--- START OF Items ---

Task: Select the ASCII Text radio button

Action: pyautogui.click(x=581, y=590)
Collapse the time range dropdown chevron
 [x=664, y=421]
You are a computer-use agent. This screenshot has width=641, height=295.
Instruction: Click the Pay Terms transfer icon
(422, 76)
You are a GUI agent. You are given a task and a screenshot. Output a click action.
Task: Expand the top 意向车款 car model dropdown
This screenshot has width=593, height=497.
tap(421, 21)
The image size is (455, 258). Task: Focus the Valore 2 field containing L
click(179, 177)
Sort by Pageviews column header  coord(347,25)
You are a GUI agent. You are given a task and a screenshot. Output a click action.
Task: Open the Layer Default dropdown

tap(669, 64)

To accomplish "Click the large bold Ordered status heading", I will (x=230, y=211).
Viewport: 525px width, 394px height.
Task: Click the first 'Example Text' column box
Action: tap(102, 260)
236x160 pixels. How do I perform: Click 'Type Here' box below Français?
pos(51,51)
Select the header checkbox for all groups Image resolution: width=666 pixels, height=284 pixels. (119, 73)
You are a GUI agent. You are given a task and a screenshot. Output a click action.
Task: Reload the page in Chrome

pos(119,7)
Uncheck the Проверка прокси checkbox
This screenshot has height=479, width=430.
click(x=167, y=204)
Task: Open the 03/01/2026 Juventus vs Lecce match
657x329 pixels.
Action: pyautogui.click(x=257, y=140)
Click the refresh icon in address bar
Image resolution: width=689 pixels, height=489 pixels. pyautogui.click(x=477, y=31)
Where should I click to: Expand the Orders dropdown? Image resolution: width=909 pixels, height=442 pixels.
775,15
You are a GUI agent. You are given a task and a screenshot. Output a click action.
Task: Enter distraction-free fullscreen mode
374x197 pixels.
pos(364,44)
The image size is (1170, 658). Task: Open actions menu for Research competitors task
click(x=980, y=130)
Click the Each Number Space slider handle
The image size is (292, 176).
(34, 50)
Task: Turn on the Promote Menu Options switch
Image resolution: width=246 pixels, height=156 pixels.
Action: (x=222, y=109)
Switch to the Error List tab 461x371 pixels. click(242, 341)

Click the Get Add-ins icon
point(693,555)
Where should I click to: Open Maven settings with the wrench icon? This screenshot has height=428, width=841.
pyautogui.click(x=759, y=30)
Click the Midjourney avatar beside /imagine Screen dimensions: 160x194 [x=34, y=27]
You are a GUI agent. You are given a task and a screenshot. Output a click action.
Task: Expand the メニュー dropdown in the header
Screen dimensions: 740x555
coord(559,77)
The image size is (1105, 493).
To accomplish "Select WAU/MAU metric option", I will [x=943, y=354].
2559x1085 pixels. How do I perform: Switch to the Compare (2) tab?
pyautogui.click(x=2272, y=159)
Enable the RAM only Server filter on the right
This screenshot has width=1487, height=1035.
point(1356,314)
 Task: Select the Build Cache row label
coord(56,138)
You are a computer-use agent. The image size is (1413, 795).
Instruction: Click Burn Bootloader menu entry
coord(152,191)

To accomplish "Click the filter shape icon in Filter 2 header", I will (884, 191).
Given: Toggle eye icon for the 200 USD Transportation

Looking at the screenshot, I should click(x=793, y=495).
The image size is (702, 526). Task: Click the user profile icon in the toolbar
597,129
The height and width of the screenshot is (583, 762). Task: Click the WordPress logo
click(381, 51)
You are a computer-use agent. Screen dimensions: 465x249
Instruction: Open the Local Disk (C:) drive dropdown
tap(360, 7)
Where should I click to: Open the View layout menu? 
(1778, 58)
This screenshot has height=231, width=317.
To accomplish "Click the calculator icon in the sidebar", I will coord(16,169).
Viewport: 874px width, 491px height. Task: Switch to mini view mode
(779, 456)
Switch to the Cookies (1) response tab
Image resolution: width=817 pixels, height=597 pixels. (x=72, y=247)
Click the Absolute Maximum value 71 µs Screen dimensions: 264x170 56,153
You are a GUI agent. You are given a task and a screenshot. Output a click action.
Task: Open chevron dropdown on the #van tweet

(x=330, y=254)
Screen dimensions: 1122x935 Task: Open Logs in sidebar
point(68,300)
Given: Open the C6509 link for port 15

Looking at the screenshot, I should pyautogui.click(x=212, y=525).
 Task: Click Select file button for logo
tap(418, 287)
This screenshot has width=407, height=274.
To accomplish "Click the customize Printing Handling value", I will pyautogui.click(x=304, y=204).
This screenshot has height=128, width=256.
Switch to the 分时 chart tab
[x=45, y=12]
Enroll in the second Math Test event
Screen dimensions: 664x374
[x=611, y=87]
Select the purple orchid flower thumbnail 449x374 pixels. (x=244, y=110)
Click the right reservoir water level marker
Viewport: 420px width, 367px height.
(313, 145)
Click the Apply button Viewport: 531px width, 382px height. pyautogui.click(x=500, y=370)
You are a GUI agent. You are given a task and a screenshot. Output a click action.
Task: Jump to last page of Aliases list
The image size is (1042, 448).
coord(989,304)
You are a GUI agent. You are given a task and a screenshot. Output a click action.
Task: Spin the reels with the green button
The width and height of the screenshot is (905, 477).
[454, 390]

--- END OF Items ---

■ **What to do**:
Could you copy out all of the records above word for word, keeping every line as it appears?

■ **Response to this task**:
Task: Select the ASCII Text radio button

Action: pyautogui.click(x=581, y=590)
Collapse the time range dropdown chevron
 [x=664, y=421]
You are a computer-use agent. This screenshot has width=641, height=295.
Instruction: Click the Pay Terms transfer icon
(422, 76)
You are a GUI agent. You are given a task and a screenshot. Output a click action.
Task: Expand the top 意向车款 car model dropdown
This screenshot has width=593, height=497.
tap(421, 21)
The image size is (455, 258). Task: Focus the Valore 2 field containing L
click(179, 177)
Sort by Pageviews column header  coord(347,25)
You are a GUI agent. You are given a task and a screenshot. Output a click action.
Task: Open the Layer Default dropdown

tap(669, 64)

To accomplish "Click the large bold Ordered status heading", I will (x=230, y=211).
Viewport: 525px width, 394px height.
Task: Click the first 'Example Text' column box
Action: tap(102, 260)
236x160 pixels. How do I perform: Click 'Type Here' box below Français?
pos(51,51)
Select the header checkbox for all groups Image resolution: width=666 pixels, height=284 pixels. (119, 73)
You are a GUI agent. You are given a task and a screenshot. Output a click action.
Task: Reload the page in Chrome

pos(119,7)
Uncheck the Проверка прокси checkbox
This screenshot has height=479, width=430.
click(x=167, y=204)
Task: Open the 03/01/2026 Juventus vs Lecce match
657x329 pixels.
Action: pyautogui.click(x=257, y=140)
Click the refresh icon in address bar
Image resolution: width=689 pixels, height=489 pixels. pyautogui.click(x=477, y=31)
Where should I click to: Expand the Orders dropdown? Image resolution: width=909 pixels, height=442 pixels.
775,15
You are a GUI agent. You are given a task and a screenshot. Output a click action.
Task: Enter distraction-free fullscreen mode
374x197 pixels.
pos(364,44)
The image size is (1170, 658). Task: Open actions menu for Research competitors task
click(x=980, y=130)
Click the Each Number Space slider handle
The image size is (292, 176).
(34, 50)
Task: Turn on the Promote Menu Options switch
Image resolution: width=246 pixels, height=156 pixels.
Action: (x=222, y=109)
Switch to the Error List tab 461x371 pixels. click(242, 341)

Click the Get Add-ins icon
point(693,555)
Where should I click to: Open Maven settings with the wrench icon? This screenshot has height=428, width=841.
pyautogui.click(x=759, y=30)
Click the Midjourney avatar beside /imagine Screen dimensions: 160x194 [x=34, y=27]
You are a GUI agent. You are given a task and a screenshot. Output a click action.
Task: Expand the メニュー dropdown in the header
Screen dimensions: 740x555
coord(559,77)
The image size is (1105, 493).
To accomplish "Select WAU/MAU metric option", I will [x=943, y=354].
2559x1085 pixels. How do I perform: Switch to the Compare (2) tab?
pyautogui.click(x=2272, y=159)
Enable the RAM only Server filter on the right
This screenshot has width=1487, height=1035.
point(1356,314)
 Task: Select the Build Cache row label
coord(56,138)
You are a computer-use agent. The image size is (1413, 795).
Instruction: Click Burn Bootloader menu entry
coord(152,191)

To accomplish "Click the filter shape icon in Filter 2 header", I will (884, 191).
Given: Toggle eye icon for the 200 USD Transportation

Looking at the screenshot, I should click(x=793, y=495).
The image size is (702, 526). Task: Click the user profile icon in the toolbar
597,129
The height and width of the screenshot is (583, 762). Task: Click the WordPress logo
click(381, 51)
You are a computer-use agent. Screen dimensions: 465x249
Instruction: Open the Local Disk (C:) drive dropdown
tap(360, 7)
Where should I click to: Open the View layout menu? 
(1778, 58)
This screenshot has height=231, width=317.
To accomplish "Click the calculator icon in the sidebar", I will coord(16,169).
Viewport: 874px width, 491px height. Task: Switch to mini view mode
(779, 456)
Switch to the Cookies (1) response tab
Image resolution: width=817 pixels, height=597 pixels. (x=72, y=247)
Click the Absolute Maximum value 71 µs Screen dimensions: 264x170 56,153
You are a GUI agent. You are given a task and a screenshot. Output a click action.
Task: Open chevron dropdown on the #van tweet

(x=330, y=254)
Screen dimensions: 1122x935 Task: Open Logs in sidebar
point(68,300)
Given: Open the C6509 link for port 15

Looking at the screenshot, I should pyautogui.click(x=212, y=525).
 Task: Click Select file button for logo
tap(418, 287)
This screenshot has width=407, height=274.
To accomplish "Click the customize Printing Handling value", I will pyautogui.click(x=304, y=204).
This screenshot has height=128, width=256.
Switch to the 分时 chart tab
[x=45, y=12]
Enroll in the second Math Test event
Screen dimensions: 664x374
[x=611, y=87]
Select the purple orchid flower thumbnail 449x374 pixels. (x=244, y=110)
Click the right reservoir water level marker
Viewport: 420px width, 367px height.
(313, 145)
Click the Apply button Viewport: 531px width, 382px height. pyautogui.click(x=500, y=370)
You are a GUI agent. You are given a task and a screenshot. Output a click action.
Task: Jump to last page of Aliases list
The image size is (1042, 448).
coord(989,304)
You are a GUI agent. You are given a task and a screenshot. Output a click action.
Task: Spin the reels with the green button
The width and height of the screenshot is (905, 477).
[454, 390]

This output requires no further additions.